Go through the listing below and gather every line with the word "from".
[Available data — start]
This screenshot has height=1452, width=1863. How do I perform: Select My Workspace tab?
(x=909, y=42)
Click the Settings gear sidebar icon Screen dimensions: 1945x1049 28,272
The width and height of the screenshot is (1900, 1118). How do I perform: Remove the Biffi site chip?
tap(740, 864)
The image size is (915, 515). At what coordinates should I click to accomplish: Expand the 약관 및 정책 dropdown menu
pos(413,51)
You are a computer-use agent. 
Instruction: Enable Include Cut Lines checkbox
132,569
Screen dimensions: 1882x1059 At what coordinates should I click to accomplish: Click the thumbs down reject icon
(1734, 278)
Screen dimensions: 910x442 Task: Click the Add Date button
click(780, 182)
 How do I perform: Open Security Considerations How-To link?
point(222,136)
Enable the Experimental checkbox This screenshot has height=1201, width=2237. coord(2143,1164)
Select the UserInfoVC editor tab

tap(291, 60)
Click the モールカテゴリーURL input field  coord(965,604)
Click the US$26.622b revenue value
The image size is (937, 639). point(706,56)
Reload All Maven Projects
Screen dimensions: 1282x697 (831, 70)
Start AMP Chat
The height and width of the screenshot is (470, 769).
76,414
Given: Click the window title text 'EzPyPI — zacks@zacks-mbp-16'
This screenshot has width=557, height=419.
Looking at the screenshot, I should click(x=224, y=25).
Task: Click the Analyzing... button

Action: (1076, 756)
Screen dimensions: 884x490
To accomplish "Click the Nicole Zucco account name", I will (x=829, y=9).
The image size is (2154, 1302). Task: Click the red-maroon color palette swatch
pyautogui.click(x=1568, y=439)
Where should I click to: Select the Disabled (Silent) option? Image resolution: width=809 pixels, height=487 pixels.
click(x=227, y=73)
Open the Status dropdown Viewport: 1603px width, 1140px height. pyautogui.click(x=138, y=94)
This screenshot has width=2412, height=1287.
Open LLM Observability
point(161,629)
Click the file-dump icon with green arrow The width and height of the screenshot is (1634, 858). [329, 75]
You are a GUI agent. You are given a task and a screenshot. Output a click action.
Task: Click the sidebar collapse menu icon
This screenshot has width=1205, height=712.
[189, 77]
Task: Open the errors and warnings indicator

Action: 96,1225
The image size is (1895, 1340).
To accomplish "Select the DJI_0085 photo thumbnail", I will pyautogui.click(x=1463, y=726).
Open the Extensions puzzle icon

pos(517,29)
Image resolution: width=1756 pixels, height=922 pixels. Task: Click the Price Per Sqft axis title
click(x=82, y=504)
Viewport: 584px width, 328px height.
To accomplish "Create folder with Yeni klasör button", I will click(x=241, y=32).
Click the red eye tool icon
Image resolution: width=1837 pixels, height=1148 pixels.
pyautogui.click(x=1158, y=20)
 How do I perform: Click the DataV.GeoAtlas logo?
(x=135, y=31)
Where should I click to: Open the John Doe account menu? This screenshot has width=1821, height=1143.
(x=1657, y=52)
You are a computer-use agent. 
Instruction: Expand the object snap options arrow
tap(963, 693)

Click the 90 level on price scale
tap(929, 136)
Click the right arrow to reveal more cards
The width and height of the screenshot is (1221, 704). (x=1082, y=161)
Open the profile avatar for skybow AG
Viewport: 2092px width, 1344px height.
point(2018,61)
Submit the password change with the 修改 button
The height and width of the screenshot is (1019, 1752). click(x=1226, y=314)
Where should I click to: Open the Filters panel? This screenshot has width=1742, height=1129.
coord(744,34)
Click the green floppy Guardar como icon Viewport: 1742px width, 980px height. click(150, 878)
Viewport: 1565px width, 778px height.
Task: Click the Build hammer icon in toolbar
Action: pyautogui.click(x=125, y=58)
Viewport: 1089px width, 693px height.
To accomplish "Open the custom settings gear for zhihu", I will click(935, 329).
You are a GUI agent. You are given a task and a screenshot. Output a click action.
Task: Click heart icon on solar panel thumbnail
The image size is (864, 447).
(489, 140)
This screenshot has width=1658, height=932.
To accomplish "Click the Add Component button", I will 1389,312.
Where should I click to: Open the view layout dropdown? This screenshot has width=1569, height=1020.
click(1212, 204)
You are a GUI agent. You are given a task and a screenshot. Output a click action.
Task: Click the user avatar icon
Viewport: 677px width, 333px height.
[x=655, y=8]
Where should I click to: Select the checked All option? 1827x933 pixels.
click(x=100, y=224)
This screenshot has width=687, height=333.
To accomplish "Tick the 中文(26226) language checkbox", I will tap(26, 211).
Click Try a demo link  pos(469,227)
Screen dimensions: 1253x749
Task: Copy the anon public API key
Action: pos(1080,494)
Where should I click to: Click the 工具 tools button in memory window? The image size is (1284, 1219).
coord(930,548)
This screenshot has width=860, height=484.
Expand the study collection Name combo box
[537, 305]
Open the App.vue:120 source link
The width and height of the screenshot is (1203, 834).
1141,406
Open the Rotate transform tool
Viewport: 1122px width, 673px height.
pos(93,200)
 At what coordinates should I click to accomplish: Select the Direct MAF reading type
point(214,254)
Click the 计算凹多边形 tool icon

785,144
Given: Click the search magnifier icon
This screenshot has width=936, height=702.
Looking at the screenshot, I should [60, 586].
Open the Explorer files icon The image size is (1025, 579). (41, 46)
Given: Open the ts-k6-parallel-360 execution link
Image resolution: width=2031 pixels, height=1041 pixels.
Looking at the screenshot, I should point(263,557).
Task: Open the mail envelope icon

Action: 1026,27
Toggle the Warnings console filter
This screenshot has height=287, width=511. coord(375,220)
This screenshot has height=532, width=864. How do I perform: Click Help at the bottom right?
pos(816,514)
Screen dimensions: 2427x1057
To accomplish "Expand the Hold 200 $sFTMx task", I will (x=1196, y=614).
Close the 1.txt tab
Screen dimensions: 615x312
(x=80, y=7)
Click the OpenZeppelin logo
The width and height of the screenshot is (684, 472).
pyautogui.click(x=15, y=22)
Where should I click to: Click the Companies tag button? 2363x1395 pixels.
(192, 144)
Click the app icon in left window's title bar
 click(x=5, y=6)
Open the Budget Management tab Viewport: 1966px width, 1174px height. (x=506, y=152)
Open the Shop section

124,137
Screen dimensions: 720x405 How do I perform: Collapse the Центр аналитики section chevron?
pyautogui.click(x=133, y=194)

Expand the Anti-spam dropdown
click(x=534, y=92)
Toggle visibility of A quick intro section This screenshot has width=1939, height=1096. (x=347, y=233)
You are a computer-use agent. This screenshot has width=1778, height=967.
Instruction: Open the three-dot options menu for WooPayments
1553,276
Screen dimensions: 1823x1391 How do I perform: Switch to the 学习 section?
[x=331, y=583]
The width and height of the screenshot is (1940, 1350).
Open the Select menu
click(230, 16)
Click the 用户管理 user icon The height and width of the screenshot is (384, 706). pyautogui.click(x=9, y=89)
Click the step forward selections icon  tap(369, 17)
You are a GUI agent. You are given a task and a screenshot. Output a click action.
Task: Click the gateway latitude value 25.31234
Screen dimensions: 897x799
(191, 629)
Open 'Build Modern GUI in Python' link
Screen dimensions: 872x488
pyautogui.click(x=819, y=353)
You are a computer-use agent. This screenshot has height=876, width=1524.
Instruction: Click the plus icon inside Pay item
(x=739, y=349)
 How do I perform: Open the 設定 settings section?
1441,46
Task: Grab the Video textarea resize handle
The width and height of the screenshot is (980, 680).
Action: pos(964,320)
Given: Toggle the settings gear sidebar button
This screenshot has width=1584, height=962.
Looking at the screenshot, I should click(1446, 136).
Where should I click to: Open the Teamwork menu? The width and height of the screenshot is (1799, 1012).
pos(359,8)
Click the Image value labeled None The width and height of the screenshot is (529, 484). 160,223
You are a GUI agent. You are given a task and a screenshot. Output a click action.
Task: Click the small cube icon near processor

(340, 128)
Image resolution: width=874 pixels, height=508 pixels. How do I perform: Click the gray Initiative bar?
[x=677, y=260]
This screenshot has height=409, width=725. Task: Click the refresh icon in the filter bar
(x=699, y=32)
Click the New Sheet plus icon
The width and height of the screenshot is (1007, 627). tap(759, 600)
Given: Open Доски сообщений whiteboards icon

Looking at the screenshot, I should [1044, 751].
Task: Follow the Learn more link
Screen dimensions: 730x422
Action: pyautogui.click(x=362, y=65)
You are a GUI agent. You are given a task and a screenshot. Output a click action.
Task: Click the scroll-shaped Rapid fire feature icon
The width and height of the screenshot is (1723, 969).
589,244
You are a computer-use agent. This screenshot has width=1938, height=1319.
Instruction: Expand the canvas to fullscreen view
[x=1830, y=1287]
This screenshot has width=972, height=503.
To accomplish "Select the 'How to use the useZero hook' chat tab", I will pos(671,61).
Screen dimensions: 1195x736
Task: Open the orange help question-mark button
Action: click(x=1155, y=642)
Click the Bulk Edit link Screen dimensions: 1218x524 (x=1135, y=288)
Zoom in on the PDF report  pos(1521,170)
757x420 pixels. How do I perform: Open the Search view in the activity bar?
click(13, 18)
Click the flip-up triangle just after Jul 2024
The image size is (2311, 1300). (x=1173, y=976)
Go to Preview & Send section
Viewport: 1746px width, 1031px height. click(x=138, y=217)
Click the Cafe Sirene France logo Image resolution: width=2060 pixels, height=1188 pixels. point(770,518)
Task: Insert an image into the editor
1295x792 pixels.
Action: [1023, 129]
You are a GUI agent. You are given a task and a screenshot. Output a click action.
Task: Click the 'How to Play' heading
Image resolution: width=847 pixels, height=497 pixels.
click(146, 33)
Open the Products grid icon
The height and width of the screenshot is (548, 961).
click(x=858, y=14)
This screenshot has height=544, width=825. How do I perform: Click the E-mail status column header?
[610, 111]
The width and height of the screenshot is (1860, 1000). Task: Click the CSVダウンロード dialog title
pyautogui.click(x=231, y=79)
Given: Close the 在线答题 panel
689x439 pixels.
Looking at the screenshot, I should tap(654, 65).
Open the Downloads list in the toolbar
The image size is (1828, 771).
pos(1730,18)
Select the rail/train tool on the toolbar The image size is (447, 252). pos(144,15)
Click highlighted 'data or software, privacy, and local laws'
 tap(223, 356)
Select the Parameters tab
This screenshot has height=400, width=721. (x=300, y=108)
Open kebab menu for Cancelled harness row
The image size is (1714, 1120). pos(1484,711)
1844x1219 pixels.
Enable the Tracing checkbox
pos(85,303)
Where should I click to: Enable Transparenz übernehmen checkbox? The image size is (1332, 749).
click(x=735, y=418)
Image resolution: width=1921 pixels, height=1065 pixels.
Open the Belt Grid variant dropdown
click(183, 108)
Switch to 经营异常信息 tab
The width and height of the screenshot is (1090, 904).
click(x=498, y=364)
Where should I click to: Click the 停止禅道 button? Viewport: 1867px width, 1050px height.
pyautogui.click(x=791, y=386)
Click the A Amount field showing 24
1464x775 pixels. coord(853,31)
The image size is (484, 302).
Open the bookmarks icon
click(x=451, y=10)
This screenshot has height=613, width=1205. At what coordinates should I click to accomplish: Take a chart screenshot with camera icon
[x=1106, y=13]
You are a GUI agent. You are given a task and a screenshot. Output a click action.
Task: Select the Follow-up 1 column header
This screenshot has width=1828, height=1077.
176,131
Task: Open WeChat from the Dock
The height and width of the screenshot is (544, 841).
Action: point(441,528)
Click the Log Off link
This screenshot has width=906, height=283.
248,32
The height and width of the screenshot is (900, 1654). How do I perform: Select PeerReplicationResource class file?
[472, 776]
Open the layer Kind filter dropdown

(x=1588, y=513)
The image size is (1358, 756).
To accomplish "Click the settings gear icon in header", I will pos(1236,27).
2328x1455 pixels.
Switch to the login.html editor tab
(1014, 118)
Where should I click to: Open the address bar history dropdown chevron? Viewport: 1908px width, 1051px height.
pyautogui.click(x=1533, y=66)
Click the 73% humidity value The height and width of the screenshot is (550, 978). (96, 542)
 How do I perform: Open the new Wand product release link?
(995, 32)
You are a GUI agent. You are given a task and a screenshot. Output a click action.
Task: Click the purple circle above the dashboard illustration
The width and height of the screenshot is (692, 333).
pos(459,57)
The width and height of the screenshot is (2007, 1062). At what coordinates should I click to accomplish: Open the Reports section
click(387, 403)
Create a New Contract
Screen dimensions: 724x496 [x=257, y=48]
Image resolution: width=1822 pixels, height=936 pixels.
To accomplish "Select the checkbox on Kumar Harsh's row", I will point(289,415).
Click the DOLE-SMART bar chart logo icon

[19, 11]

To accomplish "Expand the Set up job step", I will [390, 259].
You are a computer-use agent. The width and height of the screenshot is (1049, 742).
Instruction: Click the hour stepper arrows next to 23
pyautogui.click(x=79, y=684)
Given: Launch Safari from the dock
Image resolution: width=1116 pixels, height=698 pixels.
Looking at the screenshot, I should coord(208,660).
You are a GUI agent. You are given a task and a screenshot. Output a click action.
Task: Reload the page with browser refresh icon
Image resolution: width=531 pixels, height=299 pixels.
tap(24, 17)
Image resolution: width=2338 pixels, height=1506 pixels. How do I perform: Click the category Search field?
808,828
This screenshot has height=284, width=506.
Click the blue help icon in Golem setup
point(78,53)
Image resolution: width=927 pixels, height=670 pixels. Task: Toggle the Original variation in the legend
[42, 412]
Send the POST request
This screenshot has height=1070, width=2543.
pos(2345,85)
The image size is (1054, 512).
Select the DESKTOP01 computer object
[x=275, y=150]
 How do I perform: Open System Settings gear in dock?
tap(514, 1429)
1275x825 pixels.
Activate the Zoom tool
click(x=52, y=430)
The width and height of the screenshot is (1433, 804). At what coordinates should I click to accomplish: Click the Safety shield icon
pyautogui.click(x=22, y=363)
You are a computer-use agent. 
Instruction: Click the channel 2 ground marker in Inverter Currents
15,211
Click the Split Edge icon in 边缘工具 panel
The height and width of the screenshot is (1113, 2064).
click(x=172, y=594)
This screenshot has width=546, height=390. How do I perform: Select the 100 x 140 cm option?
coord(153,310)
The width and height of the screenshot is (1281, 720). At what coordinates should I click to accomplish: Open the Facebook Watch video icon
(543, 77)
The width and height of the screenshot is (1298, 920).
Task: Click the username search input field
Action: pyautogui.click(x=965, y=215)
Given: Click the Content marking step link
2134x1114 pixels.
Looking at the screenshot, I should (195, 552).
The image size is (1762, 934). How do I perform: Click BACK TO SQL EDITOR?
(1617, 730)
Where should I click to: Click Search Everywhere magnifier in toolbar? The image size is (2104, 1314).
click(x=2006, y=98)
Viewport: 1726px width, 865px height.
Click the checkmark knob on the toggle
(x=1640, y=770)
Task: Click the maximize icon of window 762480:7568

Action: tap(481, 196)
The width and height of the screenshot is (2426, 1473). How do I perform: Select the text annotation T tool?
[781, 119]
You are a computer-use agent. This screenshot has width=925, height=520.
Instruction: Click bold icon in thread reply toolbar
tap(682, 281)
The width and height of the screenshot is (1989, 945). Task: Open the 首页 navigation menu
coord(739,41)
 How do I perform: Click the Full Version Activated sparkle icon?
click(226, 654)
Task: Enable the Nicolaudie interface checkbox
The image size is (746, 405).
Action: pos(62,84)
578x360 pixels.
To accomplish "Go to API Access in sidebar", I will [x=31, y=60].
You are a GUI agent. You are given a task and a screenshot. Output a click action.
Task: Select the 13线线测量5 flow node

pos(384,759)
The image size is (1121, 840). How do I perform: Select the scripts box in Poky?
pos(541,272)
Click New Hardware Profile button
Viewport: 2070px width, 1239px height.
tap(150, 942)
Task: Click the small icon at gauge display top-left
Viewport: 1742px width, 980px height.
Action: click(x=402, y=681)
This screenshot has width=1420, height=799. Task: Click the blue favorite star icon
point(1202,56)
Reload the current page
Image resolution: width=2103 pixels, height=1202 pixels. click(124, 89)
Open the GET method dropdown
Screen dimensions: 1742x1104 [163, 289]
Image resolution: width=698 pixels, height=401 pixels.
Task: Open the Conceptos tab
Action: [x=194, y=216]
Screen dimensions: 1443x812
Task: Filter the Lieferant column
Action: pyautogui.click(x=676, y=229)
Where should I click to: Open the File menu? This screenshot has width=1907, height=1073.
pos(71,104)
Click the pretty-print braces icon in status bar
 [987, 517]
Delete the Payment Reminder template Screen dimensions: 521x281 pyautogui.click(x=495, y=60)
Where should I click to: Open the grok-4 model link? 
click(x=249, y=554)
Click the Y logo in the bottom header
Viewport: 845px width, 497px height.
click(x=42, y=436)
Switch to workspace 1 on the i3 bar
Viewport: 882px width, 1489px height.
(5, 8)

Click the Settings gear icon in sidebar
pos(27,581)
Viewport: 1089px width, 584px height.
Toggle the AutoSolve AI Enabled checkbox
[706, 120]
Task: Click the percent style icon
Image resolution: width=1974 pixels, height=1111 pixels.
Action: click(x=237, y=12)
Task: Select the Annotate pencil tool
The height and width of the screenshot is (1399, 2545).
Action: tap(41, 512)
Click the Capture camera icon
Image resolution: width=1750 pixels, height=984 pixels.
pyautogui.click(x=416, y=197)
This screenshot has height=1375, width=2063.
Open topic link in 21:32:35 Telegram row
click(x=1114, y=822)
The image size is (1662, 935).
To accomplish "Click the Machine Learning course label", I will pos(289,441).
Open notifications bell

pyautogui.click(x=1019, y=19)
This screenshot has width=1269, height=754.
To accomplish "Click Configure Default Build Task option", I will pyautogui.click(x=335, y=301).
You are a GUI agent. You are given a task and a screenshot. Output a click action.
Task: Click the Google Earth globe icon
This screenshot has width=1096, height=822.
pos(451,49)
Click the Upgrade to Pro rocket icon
[Available data — finish]
Result of this exercise:
Task: Open WeChat from the Dock
Given: Launch Safari from the dock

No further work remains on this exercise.